Pada studi sel testikular, analisa ini mampu membantu membedakan antara  sel haploid, diploid, dan tetraploid berdasarkan jumlah DNAnya. Selain itu, hasil yang lebih akurat mampu didapatkan berkat adanya analisa bivariat pada DNA dan RNA setelah pemberian pewarnaan dengan acridine orange atau setelah inkorporasi dengan BrdUrd. Analisa DNA juga ditujukan untuk mengetahui alterasi sel atau modifikasi pada berbagai  subpopulasi setelah terpapar oleh zat kimia tertentu  atau terpapar oleh radiasi ionik.
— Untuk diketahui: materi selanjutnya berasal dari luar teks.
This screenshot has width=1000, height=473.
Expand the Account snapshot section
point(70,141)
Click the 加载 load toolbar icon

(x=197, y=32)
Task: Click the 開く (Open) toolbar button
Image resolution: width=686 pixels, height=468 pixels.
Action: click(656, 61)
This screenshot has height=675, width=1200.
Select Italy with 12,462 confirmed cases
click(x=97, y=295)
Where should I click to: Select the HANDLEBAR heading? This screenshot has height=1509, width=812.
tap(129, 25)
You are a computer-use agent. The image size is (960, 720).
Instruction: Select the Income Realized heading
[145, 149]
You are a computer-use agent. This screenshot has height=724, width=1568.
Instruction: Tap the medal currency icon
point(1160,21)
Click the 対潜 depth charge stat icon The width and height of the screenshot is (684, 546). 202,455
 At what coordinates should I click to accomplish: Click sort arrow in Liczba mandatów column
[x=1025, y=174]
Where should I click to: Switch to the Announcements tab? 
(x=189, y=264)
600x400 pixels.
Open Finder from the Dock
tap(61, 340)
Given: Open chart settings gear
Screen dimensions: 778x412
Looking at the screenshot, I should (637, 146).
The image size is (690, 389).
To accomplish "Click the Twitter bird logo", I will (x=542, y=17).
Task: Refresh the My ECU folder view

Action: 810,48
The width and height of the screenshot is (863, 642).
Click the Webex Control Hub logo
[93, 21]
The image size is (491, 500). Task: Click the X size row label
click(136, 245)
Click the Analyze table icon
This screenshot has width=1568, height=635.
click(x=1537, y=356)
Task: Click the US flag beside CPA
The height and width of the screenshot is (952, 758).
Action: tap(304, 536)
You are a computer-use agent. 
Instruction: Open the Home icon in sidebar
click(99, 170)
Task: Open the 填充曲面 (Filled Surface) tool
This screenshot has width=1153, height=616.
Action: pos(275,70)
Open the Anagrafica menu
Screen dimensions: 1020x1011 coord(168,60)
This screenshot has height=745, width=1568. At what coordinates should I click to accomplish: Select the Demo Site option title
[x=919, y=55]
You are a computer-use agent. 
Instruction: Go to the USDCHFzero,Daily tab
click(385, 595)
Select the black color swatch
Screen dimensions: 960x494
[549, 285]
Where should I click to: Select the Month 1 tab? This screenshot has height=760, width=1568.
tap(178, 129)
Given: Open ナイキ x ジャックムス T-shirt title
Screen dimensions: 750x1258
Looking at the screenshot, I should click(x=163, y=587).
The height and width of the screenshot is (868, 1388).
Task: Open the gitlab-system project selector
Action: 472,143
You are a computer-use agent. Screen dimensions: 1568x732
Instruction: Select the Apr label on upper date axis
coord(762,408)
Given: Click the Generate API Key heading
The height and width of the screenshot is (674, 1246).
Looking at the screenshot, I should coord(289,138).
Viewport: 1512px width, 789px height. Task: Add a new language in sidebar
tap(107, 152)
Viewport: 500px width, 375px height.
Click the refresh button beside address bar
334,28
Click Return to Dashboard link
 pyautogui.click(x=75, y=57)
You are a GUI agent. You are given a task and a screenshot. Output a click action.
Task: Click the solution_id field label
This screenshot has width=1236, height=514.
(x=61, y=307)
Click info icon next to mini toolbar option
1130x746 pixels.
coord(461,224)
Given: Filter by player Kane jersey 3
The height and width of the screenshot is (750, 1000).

Selain itu, terdapat kemungkinan dalam menentukan kualitas dari cairan semen atau untuk membedakan antara sel normal dengan sel tumor testis berdasarkan kondensasi kromatin seluler setelah in situ denaturasi DNA dan pewarnaan dengan acridine orange.
 Pada taraf interaksi virus dengan sel, beberapa studi yang fokus pada Simian virus 40 (SV40) mendapatkan bahwa sel yang terinfeksi terinduksi untuk melakukan sintesis DNA yang berkorelasi dengan peningkatan konten DNA. Analisa multiparametrik  pada konten DNA dan antigen T darusel yang terinfeksi SV40 juga telah dilakukan untuk membedakan gen yang diregulasi oleh siklus sel atau yang meregulasi siklus sel.
            Selain manfaat yang dapat diamati pada hewan atau pada tumbuhan tingkat tinggi, analisa siklus sel telah terealisasikan untuk diaplikasikan pada bakteri, terutama untuk proses studi efek obat. Analisa ini juga dapat digunakan untuk studi proses evolusi pada populasi jamur, efek stress lingkungan pada spesies fitoplankton ataupun proliferasi dari Euglena gracilis  akibat pengaruh vitamin B12.


 Source:

Chantal Jayat dan Marie Ratinaud. 1997. Cell cycle analysis by flow cytometry:  Principles and applications . Biol Cell (1993) 78, 15-25.

Rafael Nunez. 2001. DNA Measurement and Cell Cycle Analysis by Flow Cytometry. Curr. Issues Mol. Biol. (2001) 3(3): 67-70.